I sit here now looking out on blue sky with a soft touch of fog. How many animals am I today? How do I meet the floor on all fours? What is it to sit in a chair as a bear and type?
I’m reminded of a book by Kiley Reid, Such a Fun Age. It’s about racism, and the joy of being with a three year old. I recommend it as a way to live even more aware.

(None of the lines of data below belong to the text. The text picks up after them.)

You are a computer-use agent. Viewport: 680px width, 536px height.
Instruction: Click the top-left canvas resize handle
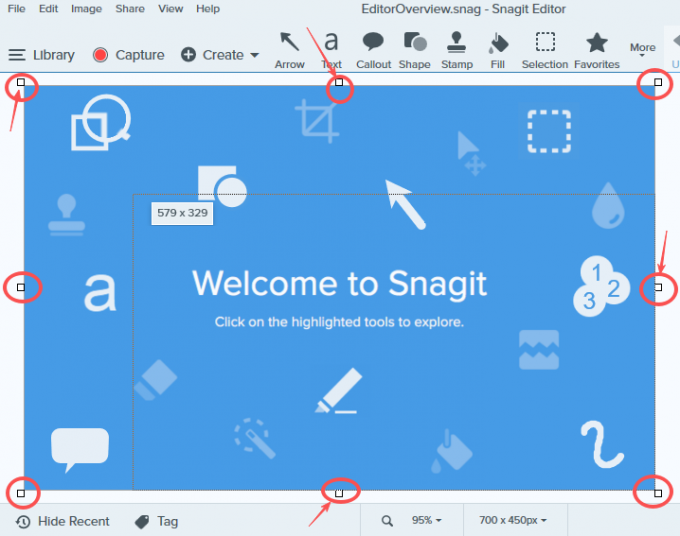21,83
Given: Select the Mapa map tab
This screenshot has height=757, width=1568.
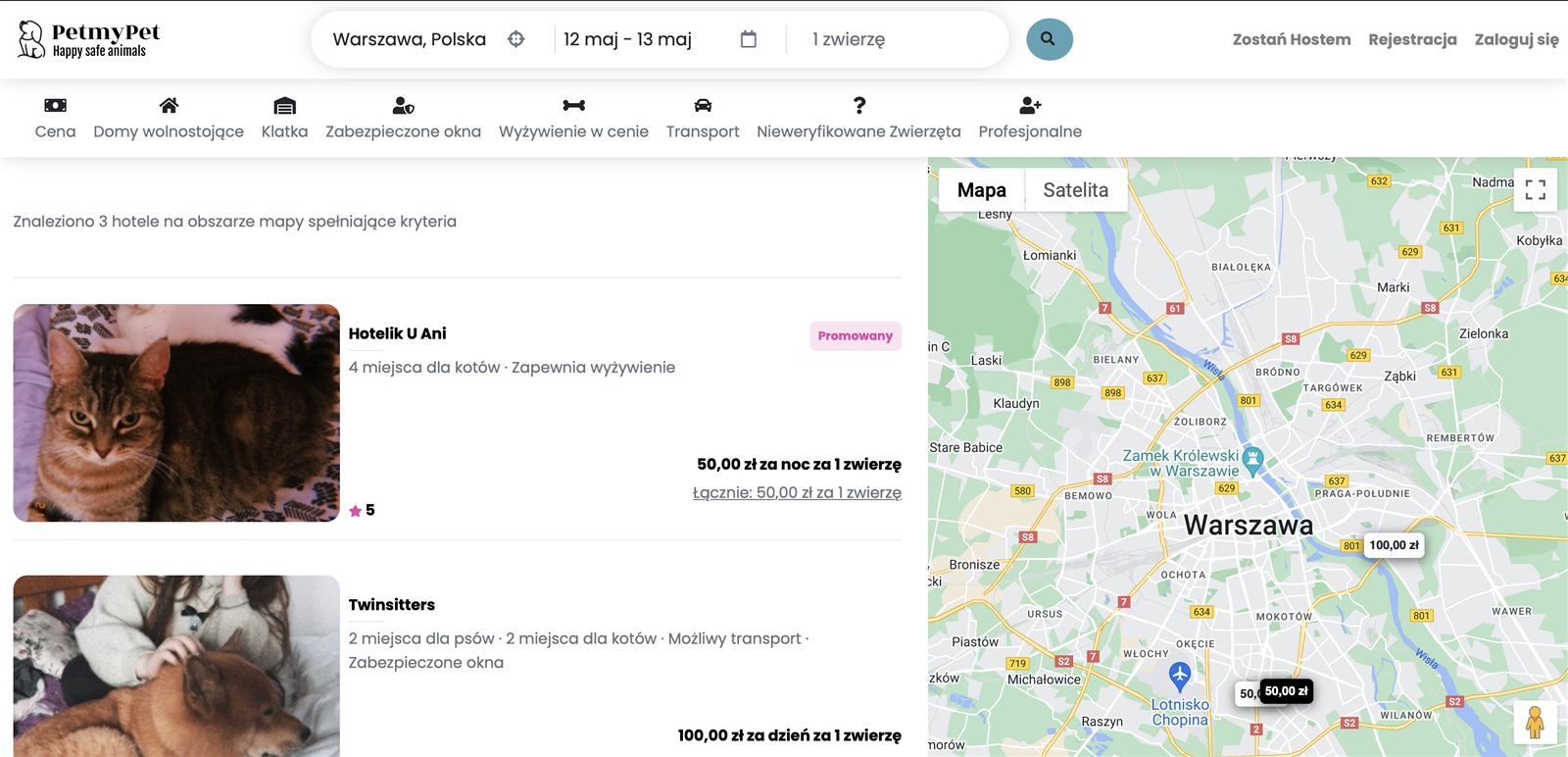Looking at the screenshot, I should 981,190.
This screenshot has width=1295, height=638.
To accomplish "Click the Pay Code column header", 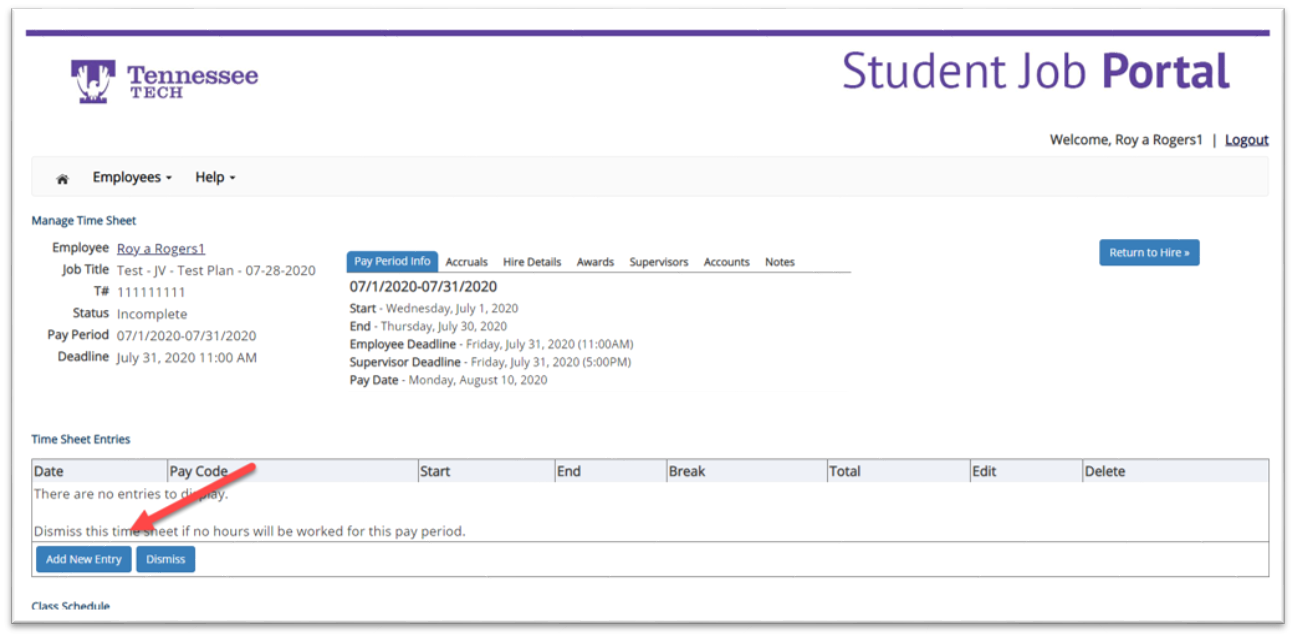I will [x=198, y=471].
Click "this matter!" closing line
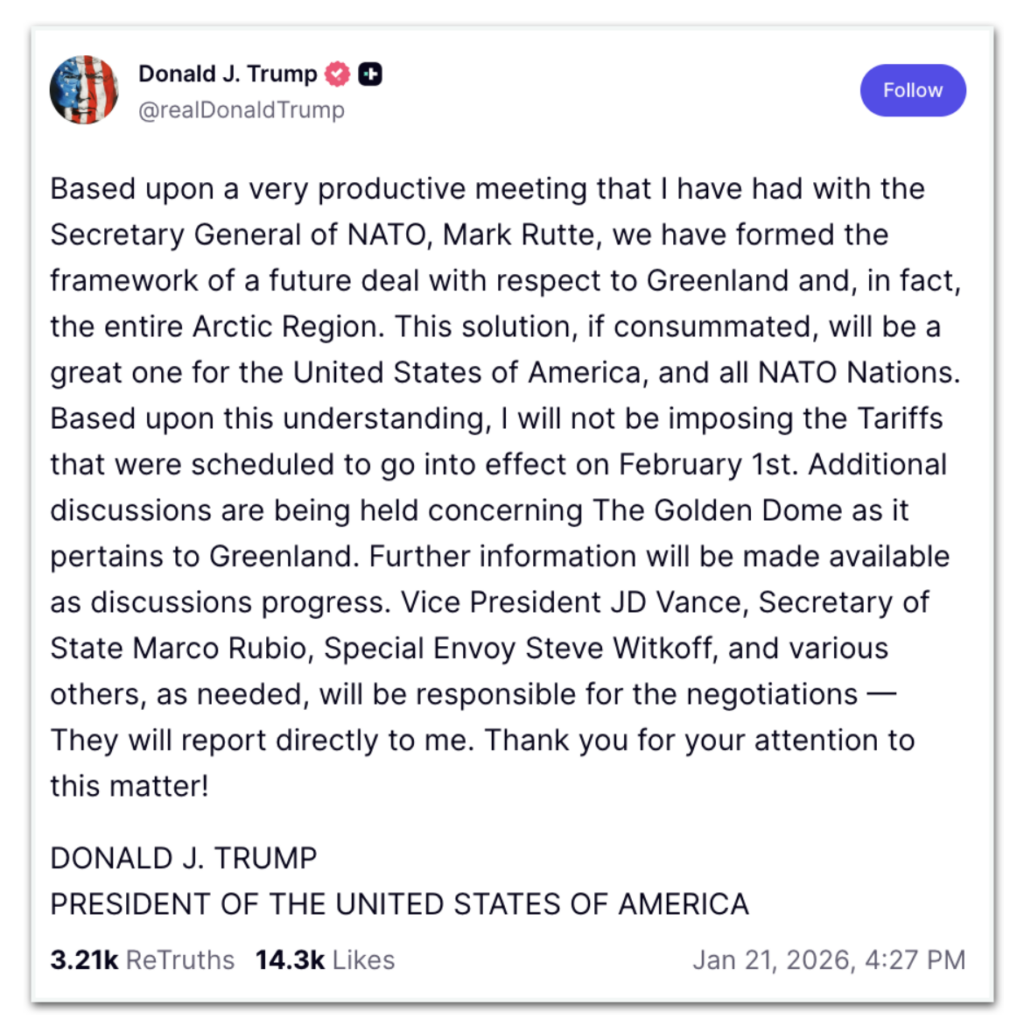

When I was driving him around town, I took a wrong turn and we stumbled upon a library. When I saw the sign, I slammed on the brakes and parked, and grandson was as excited as I. Books – another way to expand. He chose one about a woman born the same year as I, 1949, and her journey to becoming an astronaut after seeing Sputnik fly overhead in 1957. Dreams fulfill.





My son is 49 today, a magic number, seven times seven, an entry number as he gathers all together before a half century comes to pass. I pause in contemplation. 49 years: Birth branching connection in waves of immersion and growth.

We are all connected. To each other, biologically. To the earth, chemically. To the rest of the universe, atomically.